• _Given request_
Extract every line from the items below that contains the string "agent".

• _Information supplied_
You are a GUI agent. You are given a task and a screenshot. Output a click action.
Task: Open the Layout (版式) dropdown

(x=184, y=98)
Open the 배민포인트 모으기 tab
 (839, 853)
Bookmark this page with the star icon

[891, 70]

...

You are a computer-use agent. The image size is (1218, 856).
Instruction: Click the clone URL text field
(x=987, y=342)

• _Exercise solution_
You are a GUI agent. You are given a task and a screenshot. Output a click action.
You are a computer-use agent. The image size is (1218, 856).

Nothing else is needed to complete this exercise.